Armin Ronacher's Thoughts and Writings

Rust Adventures: Abusing Serde

written on Sunday, November 14, 2021

When programmers point to things they like about Rust they are relatively quickly pointing out serde as an example of something that is a pleasure to work with. Serde is a Serialization and Deserialization framework for Rust. It's relatively format independent and lets you work with JSON, YAML and a range of different formats.

Despite all of this, there is a lot that can be accomplished with it and some of the use cases I think are quite interesting and worth sharing.

Abusing Serialization

One of the very interesting use cases for serde is to use it as some form of reflection framework to expose structs to other “environments” that cannot natively support rust structs. These are situations where as a developer you serialize a serializable object just to immediately deserialize it again in a slightly different format. Instead of deserializing one can also get away with just a custom serializer that "captures" the serialization calls. For instance this is the pattern one typically uses for IPC, template engine context or format conversion.

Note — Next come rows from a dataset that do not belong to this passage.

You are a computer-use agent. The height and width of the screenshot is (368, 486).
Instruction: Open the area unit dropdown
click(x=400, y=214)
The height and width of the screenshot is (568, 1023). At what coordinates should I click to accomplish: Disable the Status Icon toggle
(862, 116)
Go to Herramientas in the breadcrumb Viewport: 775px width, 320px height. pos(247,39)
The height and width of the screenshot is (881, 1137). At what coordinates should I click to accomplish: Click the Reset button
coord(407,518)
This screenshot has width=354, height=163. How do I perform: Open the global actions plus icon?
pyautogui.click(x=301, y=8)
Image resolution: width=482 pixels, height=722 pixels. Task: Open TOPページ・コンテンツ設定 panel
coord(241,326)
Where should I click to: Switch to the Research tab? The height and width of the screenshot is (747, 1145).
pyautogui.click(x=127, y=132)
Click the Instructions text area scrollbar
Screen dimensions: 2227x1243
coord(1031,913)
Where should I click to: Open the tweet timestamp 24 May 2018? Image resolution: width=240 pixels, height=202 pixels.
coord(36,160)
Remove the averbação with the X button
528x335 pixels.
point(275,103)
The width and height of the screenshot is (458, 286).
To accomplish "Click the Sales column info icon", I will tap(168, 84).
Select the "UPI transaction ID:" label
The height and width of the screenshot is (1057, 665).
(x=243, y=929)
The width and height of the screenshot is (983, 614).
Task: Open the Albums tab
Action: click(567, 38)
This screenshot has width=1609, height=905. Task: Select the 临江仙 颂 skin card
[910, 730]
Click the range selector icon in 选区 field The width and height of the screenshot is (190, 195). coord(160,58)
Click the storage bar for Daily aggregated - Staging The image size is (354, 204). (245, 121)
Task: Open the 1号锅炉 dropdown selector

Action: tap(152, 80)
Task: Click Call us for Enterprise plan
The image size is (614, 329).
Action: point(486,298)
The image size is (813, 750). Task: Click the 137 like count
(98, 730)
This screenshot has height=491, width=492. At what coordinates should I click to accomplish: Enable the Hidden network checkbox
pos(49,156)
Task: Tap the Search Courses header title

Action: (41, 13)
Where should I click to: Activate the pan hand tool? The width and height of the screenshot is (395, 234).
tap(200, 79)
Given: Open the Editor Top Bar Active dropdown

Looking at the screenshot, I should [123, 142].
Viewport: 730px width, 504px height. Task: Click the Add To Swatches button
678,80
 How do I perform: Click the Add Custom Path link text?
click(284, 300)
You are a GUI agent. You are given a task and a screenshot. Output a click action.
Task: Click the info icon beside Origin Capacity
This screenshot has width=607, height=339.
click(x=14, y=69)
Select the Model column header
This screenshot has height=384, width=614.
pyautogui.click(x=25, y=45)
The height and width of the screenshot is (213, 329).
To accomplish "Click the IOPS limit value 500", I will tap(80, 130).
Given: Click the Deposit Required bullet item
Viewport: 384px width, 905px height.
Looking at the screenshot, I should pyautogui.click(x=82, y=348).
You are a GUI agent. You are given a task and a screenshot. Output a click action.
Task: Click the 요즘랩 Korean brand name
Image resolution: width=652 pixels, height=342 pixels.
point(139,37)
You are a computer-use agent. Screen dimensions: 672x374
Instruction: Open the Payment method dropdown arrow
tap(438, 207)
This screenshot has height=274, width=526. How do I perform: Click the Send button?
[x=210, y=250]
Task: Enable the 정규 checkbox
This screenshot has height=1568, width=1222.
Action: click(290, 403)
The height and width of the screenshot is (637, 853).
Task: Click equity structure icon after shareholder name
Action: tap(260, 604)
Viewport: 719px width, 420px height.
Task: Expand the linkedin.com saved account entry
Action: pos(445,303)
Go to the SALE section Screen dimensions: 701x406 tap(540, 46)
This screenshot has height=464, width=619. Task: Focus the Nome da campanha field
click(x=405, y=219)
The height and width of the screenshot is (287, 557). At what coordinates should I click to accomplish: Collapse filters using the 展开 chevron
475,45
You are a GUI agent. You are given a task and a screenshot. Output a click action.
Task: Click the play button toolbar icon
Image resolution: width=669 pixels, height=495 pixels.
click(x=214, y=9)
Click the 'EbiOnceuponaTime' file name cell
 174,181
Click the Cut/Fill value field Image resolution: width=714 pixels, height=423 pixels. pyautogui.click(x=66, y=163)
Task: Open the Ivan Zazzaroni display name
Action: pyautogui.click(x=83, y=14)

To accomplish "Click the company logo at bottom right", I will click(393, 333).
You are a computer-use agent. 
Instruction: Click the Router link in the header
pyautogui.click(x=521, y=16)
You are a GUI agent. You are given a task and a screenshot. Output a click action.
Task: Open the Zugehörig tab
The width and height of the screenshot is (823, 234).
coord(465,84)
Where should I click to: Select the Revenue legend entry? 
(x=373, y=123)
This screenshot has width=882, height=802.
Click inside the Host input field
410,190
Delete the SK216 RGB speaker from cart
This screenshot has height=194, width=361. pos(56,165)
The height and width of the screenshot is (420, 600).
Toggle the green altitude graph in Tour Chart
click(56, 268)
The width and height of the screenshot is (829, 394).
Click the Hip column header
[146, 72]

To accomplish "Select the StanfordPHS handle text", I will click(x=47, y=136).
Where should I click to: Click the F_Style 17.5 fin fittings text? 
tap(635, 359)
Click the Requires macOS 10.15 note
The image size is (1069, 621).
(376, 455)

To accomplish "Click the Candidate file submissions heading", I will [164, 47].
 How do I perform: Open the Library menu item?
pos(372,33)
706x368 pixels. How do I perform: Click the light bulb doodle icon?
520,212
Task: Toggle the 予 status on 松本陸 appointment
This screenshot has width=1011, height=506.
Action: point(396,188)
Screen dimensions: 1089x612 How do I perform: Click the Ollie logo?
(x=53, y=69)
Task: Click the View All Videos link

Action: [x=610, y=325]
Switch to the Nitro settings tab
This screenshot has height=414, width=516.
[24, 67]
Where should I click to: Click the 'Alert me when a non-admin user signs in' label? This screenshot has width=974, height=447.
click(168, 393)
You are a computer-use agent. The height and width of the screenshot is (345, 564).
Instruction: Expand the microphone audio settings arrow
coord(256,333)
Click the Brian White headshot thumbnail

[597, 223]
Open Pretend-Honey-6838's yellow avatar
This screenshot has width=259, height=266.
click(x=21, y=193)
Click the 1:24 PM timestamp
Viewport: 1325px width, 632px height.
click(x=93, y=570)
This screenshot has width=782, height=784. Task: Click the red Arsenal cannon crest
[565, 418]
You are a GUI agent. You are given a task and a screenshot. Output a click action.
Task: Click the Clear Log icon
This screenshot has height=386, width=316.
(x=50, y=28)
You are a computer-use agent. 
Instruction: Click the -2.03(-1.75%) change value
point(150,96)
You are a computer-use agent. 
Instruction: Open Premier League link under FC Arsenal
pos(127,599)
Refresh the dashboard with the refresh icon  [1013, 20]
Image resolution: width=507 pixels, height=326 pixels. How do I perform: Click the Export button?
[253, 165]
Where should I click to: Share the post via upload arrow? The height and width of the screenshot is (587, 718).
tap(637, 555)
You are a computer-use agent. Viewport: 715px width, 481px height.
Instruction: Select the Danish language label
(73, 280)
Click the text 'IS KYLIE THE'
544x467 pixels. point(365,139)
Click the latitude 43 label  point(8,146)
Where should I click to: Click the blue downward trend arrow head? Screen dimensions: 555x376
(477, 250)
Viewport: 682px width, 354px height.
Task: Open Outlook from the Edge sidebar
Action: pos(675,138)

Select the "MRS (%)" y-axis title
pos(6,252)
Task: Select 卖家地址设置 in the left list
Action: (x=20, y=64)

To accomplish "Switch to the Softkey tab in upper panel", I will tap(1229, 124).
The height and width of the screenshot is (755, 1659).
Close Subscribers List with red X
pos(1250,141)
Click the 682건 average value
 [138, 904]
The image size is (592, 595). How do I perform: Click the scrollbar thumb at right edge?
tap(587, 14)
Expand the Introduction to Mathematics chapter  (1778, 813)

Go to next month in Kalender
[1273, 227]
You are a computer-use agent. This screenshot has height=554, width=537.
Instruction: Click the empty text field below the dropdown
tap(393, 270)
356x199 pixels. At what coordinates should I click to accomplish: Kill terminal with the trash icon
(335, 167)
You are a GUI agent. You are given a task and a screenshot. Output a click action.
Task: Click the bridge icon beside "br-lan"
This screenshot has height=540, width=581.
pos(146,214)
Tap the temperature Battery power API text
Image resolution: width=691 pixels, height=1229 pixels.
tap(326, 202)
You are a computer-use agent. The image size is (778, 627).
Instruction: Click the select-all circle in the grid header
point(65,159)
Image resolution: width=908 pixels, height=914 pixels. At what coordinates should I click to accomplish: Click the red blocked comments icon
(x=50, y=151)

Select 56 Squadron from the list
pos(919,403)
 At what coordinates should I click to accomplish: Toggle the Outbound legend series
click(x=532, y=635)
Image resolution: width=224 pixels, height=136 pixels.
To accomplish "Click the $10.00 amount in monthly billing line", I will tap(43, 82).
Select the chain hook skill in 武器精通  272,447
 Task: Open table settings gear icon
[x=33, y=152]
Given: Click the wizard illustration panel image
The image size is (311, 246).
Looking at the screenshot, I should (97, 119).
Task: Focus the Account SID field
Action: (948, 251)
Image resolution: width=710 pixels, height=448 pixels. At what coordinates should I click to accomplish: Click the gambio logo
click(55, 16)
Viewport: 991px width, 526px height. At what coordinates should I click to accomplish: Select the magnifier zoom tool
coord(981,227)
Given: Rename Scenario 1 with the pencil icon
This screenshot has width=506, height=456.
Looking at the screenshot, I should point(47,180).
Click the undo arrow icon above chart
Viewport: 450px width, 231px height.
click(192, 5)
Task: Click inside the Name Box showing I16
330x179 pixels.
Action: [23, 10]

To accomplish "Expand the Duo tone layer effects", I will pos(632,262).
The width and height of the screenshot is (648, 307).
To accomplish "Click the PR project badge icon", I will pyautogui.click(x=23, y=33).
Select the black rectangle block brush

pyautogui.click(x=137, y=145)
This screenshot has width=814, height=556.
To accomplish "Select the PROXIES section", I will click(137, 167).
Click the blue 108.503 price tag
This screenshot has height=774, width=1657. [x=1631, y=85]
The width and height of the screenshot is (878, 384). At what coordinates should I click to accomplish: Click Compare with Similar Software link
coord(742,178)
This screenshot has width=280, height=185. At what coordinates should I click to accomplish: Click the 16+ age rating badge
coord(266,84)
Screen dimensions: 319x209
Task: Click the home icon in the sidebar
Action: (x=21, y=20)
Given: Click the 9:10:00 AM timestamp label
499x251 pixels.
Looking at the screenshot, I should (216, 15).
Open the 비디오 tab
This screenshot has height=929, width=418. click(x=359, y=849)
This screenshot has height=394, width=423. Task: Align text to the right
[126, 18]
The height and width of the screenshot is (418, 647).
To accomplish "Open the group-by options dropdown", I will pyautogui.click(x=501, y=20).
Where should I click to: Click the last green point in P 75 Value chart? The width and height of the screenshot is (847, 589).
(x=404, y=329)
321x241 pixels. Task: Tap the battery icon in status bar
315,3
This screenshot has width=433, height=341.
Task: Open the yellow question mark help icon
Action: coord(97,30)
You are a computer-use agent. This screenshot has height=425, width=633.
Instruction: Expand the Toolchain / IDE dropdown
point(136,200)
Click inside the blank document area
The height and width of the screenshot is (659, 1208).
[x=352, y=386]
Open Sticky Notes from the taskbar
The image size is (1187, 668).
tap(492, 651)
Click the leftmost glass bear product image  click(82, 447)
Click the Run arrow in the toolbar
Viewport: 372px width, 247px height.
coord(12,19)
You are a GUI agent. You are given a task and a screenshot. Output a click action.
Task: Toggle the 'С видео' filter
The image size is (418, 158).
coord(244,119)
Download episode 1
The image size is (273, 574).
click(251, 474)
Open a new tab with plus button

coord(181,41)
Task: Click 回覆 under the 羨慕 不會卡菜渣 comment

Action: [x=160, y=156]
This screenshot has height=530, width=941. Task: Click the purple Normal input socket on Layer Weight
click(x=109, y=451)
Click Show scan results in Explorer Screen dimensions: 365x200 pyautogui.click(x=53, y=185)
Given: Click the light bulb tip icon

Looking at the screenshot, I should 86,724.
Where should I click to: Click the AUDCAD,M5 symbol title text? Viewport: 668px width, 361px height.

What does this look like in practice? Let's have a look at my MiniJinja template engine from a user's perspective. MiniJinja uses serde as a core data model to pass structured data to the templates so they can evaluate at runtime. Here is what this looks like for the developer:

use minijinja::{context, Environment};
use serde::Serialize;

#[derive(Serialize, Debug)]
pub struct User {
    name: String,
}

fn main() {
    let mut env = Environment::new();
    env.add_template("hello.txt", "Hello {{ user.name }}!")
        .unwrap();
    let template = env.get_template("hello.txt").unwrap();
    let user = User {
        name: "John".into(),
    };
    println!("{}", template.render(context!(user)).unwrap());
}

As you can see we're defining a struct called User here that can be serialized to serde with the default Serialize implementation. This object is then passed to the template via context!(user). What this does is creating a map with a single key called user and set to the value of that variable. The goal here is to allow the template engine to access “attributes” of this user like name. Now Rust is not dynamic by nature which means that normally doing something like this at runtime is not possible. We can however do this because serde will implement the Serialize trait like this (in pseudocode):

impl Serialize for User {
    fn serialize(&self, serializer: S) -> Result<S::Ok, S::Error>
        where S: Serializer
    {
        let s = serializer.serialize_struct("User", 1);
        s.serialize_field("name", &self.name)?;
        s.end()
    }
}

Under normal circumstances the serializer would be something like a JSON serializer that writes the struct into a string or file, encoding it into JSON in the process. However the serde interface does not require this to happen. In fact MiniJinja directly encodes the struct into an in-memory structure which the template engine then knows how to deal with.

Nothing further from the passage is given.